● **YOUR INSTRUCTIONS**: Go through the records line by line and work out how many lines hold the word "arrow". Answer with the number only.

● **RECORDS PROVIDED**:
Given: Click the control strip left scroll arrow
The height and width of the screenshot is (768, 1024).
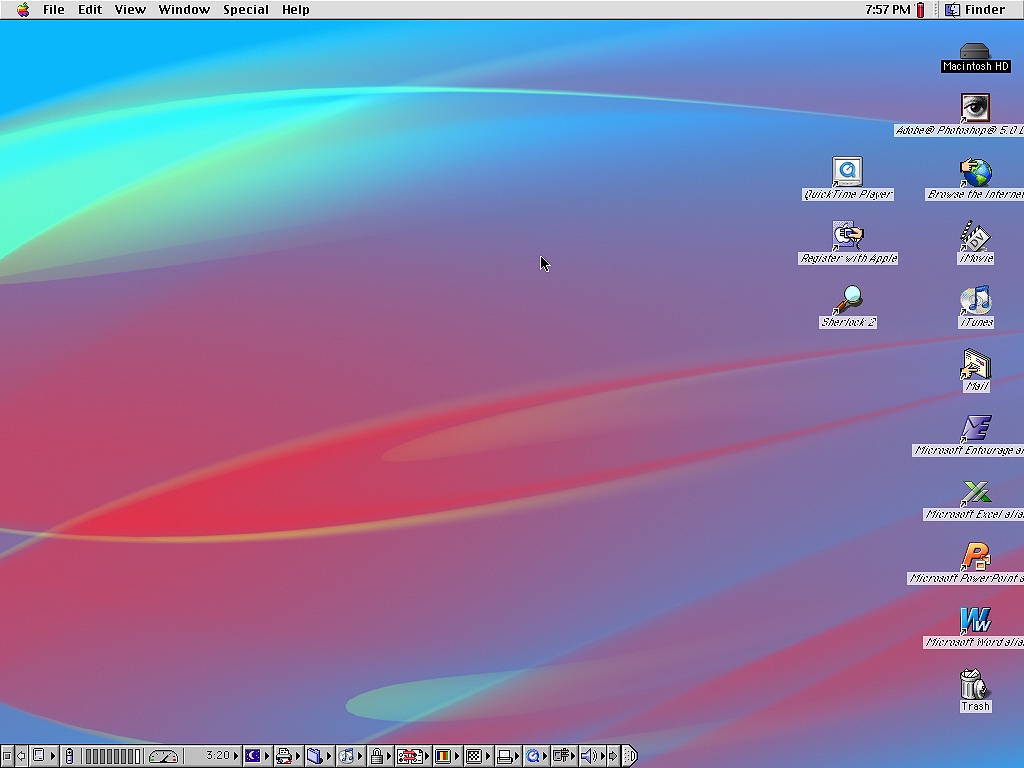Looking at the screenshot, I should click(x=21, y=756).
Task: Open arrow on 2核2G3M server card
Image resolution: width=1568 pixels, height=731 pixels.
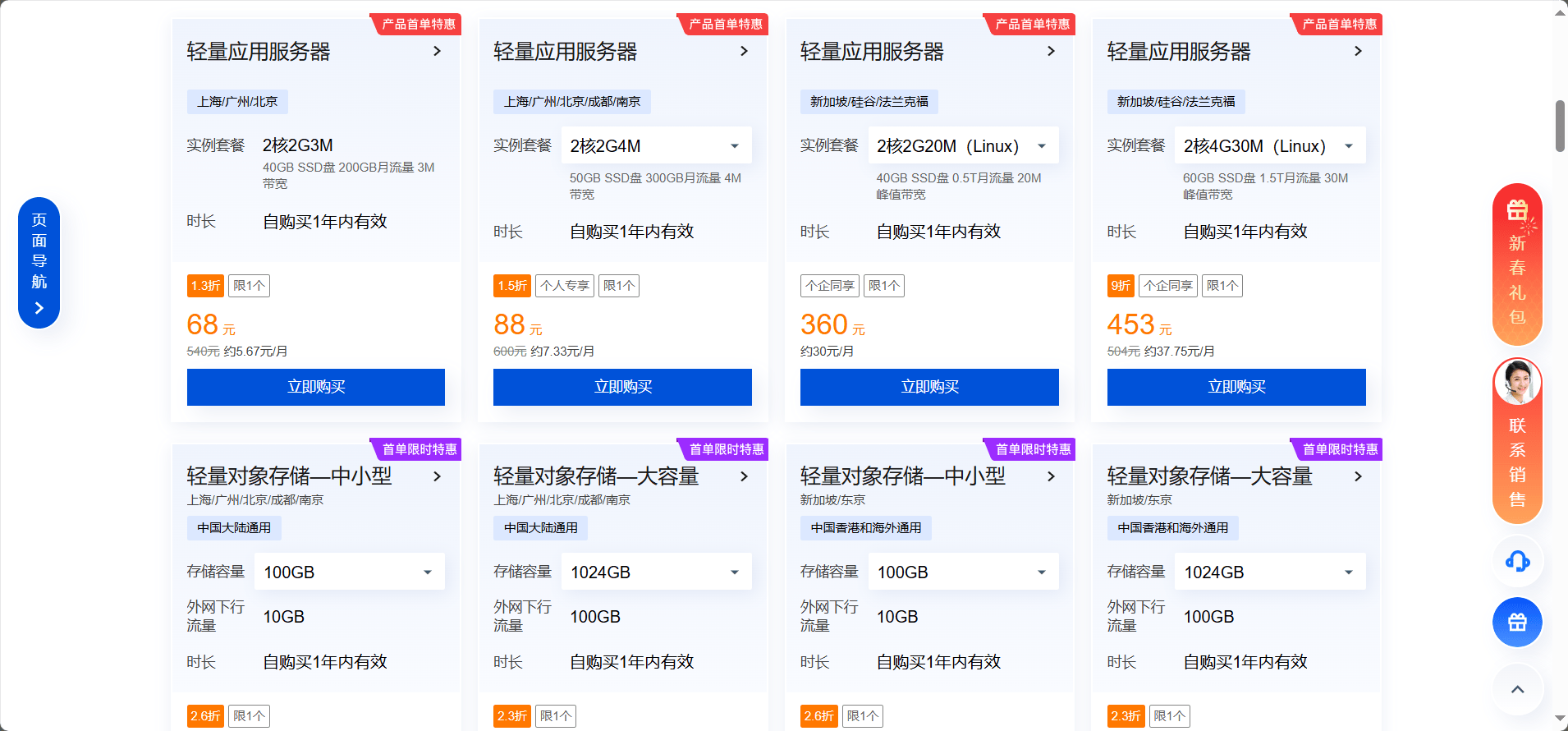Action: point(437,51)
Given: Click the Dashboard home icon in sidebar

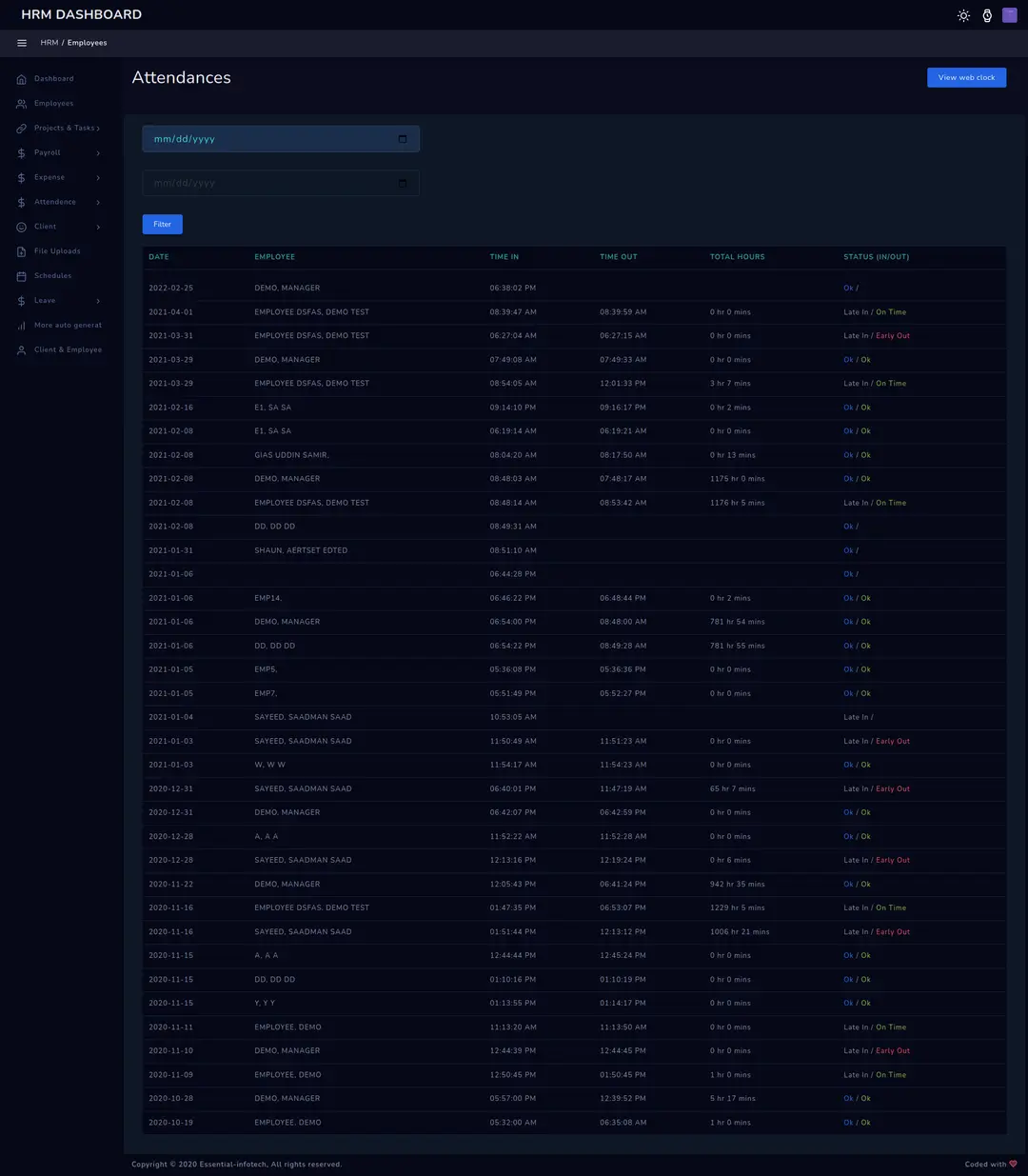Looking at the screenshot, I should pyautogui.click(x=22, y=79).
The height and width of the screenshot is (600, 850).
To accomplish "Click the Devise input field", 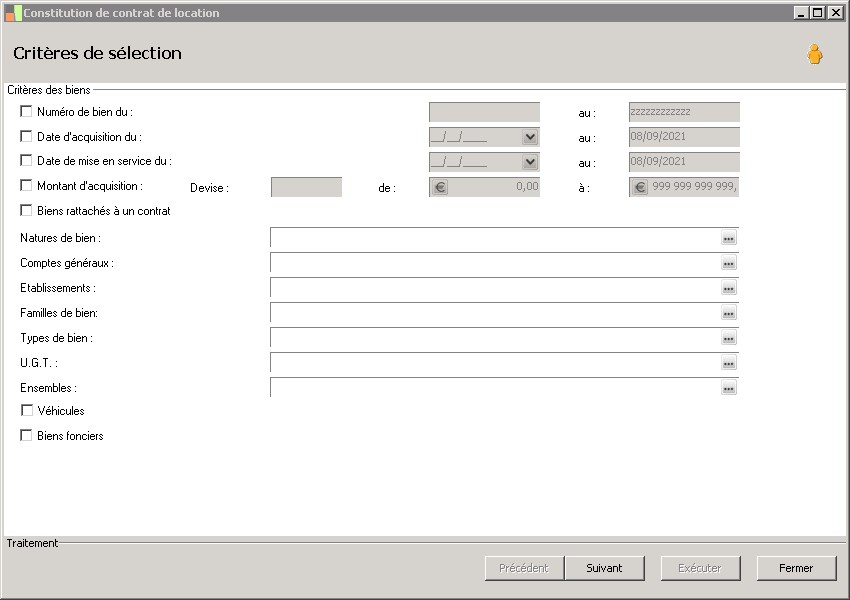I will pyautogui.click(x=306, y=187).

==

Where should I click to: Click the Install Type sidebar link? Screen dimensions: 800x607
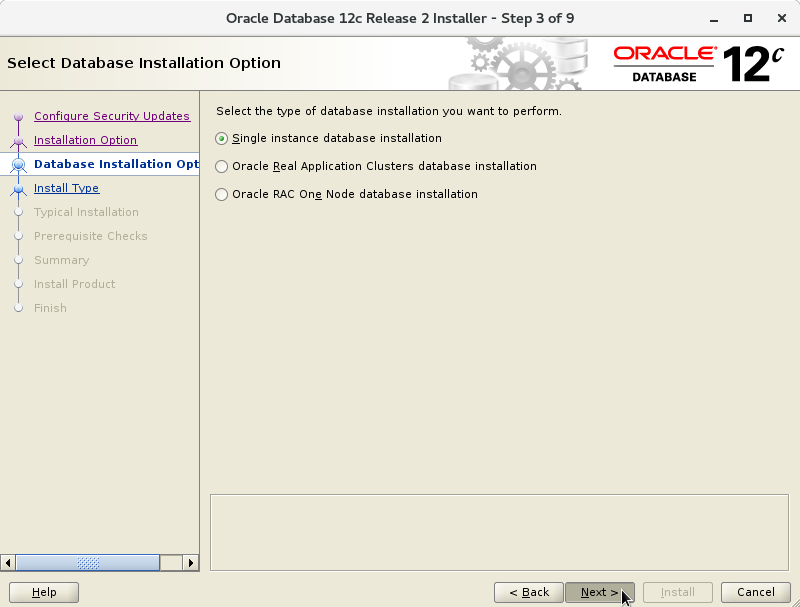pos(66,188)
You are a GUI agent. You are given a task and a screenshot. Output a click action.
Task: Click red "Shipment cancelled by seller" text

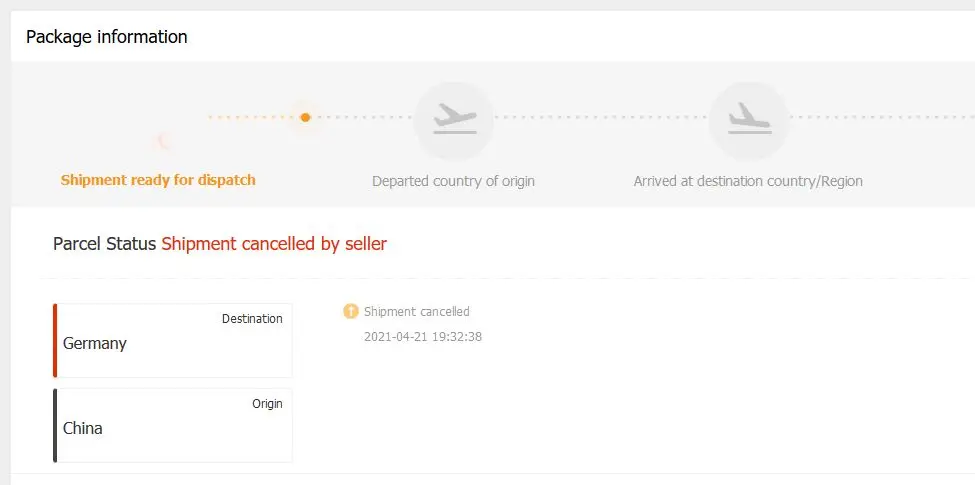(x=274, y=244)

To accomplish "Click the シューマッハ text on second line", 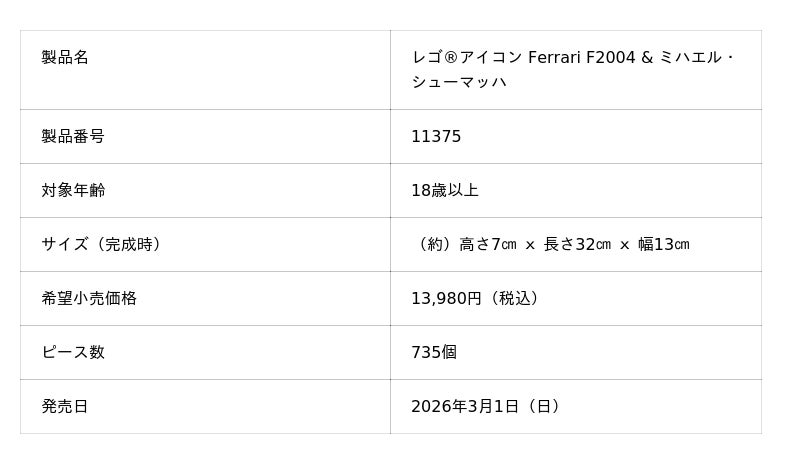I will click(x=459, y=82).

● **EXERCISE ANSWER**: 2